Because, if you grew up on a farm in the 19th century, that’s what you did. That was the 19th century view of the nattural world. Though my grandfather loved the woods, he also believed that certain “varmints” -- hawks, owls, crows, woodchucks, snapping turtles and any number of other living things -- deserved to be destroyed. And, of course, nature was considered to be a limitless resource: If you shot an owl, a thousand more would appear to take its place. (These attitudes are hardly confined to ancient history.  As recently as the 1950s, if you shot a bald eagle in Alaska, you would not only not be fined or imprisoned, you’d get a bounty from the state government. That’s because people thought eagles were destroying the salmon fishery, and killing lambs. According to one Alaska historian,120,000 bald eagles were killed in Alaska’s bounty program before it ended in 1953.)

These were the kinds of attitudes Hornaday also grew up with, but which he spent fifty years of his life fighting to change. (Yet even Hornaday himself, the great conservationist, was not free of such notions.  Based on studies of the contents of their stomachs, he believed both the sharp-shinned hawk and the Cooper’s hawk deserved to be destroyed, because of their special appetite for domestic poultry.)

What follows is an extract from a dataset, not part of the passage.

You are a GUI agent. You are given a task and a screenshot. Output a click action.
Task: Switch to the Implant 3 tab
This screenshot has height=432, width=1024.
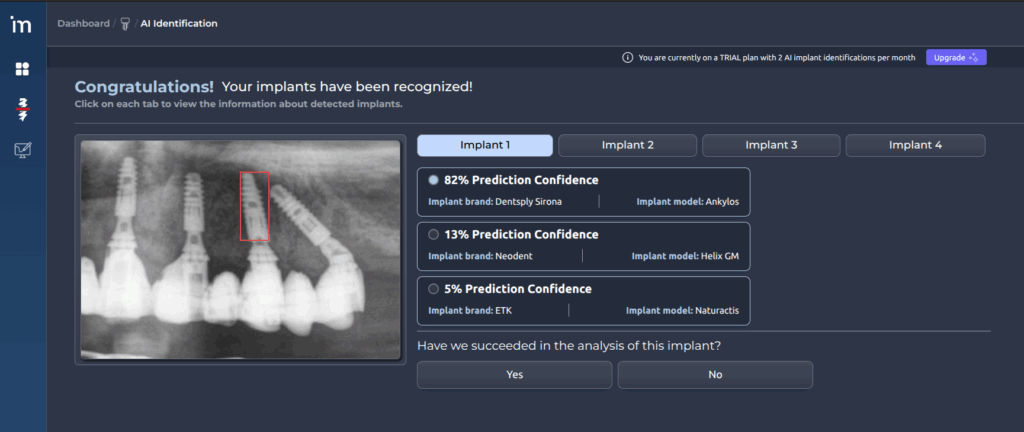[771, 145]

One key difference between my grandfather and William Temple Hornaday was that Hornaday not only changed the world, he also changed himself. As a young man he was a specimen collector, rifleman and taxidermist, who brought down more than his fair share of birds and game. But as he ranged further and further into the world’s remotest places – Borneo, the Malay penninsula, the Orionoco – he began to realize that even in these far-flung places, wherever wild nature made contact with human habitation, birds and animals were in full-scale retreat. And if the natural was in peril in Borneo, the entire natural order, everywhere, was at risk.  Hornaday saw this long before most other people did, and as a result his attempts to educate the public were often bitterly contentious. People – especially hunters – just didn’t believe him when he said that birds and game were in grave danger.

My granddad, much as I loved him, never really changed. He never really saw that his predatory relationship to that owl in the tree would have to change if the complex web of nonhuman life on the planet was to be kept safe. Still, he did bequeath to me a love of the wild things and wild places that has carried through to this day. And for that – as well as his injunction that I always keep my pocketnife sharp -- I will always be thankful.